Elisa Shua Dusapin - Vladivostok CircusVladivostok Circus, d’Elisa Shua Dusapin

C’est un cirque, à Vladivostok. (Oui, le titre du roman a été judicieusement choisi.) À l’abandon entre deux saisons, il accueille trois athlètes qui s’entraînent à la barre russe et se préparent à un concours international, où ils ont l’ambition de réussir quatre sauts périlleux sans descendre de la barre. Le genre de performance qui nécessite un entraînement intensif, et une confiance sans faille entre Anna, la fille du trio, et les deux garçons qui la font voltiger, Nino et Anton.
Romancière pointilliste, qui exprime autant par ses mots choisis avec soin que par les silences et les non-dit qu’elle ménage entre eux, Elisa Shua Dusapin devrait surprendre encore une fois, après son superbe Hiver à Sokcho (qui se déroulait en Corée, pas loin de la frontière entre le nord et le sud) et Les billes du Pachinko, ancré à Tokyo mais encore habité par les racines coréennes de la jeune auteure.

Colombe Boncenne - Vue merVue mer, de Colombe Boncenne

Après une première brique posée chez Stock alors qu’elle avait à peine vingt ans, Colombe Boncenne a œuvré dans le monde de l’édition avant de revenir quatorze ans plus tard chez Buchet-Chastel avec un deuxième roman très remarqué, Comme neige.

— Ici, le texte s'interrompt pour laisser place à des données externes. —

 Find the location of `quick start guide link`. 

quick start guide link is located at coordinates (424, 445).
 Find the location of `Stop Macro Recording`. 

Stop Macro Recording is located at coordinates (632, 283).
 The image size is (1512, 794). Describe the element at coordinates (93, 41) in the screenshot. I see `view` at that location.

Il aura donc fallu attendre encore quatre ans pour la voir reprendre la plume, désormais hébergée chez Zoé, et signer Vue mer, un bref texte d’une centaine de pages. Où l’on fait connaissance avec Stefan, un chef d’entreprise décidé à annoncer une grande nouvelle qui va bouleverser la vie de son entreprise. Sauf que, en ce matin décisif, sa voiture ne démarre pas. Et voici le patron, cloîtré dans sa voiture, qui s’adresse tout de même à ses employés – lesquels, on le découvre, tiennent tous un rôle précis dans cette vaste comédie humaine qu’est le quotidien d’une entreprise…

Ivan Vladislavic - DistanceDistance, d’Ivan Vladislavic
(traduit de l’anglais (Afrique du Sud) par Georges Lory)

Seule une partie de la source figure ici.